L’accès à l’information, qui était déjà difficile, devient presque impossible sur certains sujets sensibles.
Cet état de fait, « une part de la population en est consciente », analyse l’avocat Samuel Madistin. Il évoque le cas du photojournaliste Vladimir Legagneur porté disparu à Grand-Ravine depuis maintenant près de trois ans. « La tâche n’est pas aisée non plus pour les organisations des droits humains », souligne le militant qui de la Fondasyon Je Klere.
Défi permanent
Marc-Henry habite « entre Fontamara et Martissant ». Avec la montée de l’insécurité dans les rues, se rendre au local de la RTVC constitue un défi permanent pour le professionnel. Il rapporte que « depuis trois à quatre ans, il n’existe aucune présence policière » dans la zone dite de non-droit où il habite.
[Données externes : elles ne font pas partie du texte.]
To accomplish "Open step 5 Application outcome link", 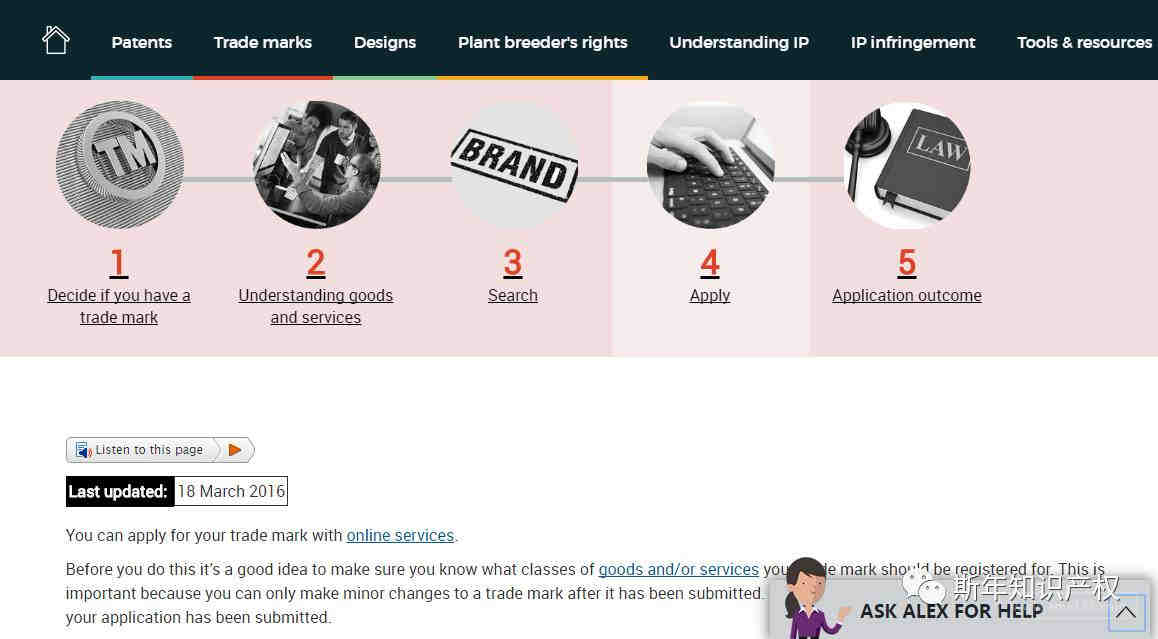I will pos(907,295).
Certains médias prennent des mesures de sûreté et installent parfois des caméras dans leurs locaux. Des institutions étrangères offrent à leurs journalistes certains équipements de protection. Pour la grande majorité des locaux, le « sauve-qui-peut » reste de mise. Sur tous les réseaux sociaux, allant même jusqu’à son profil WhatsApp, Marc-Henry s’expose le moins que possible.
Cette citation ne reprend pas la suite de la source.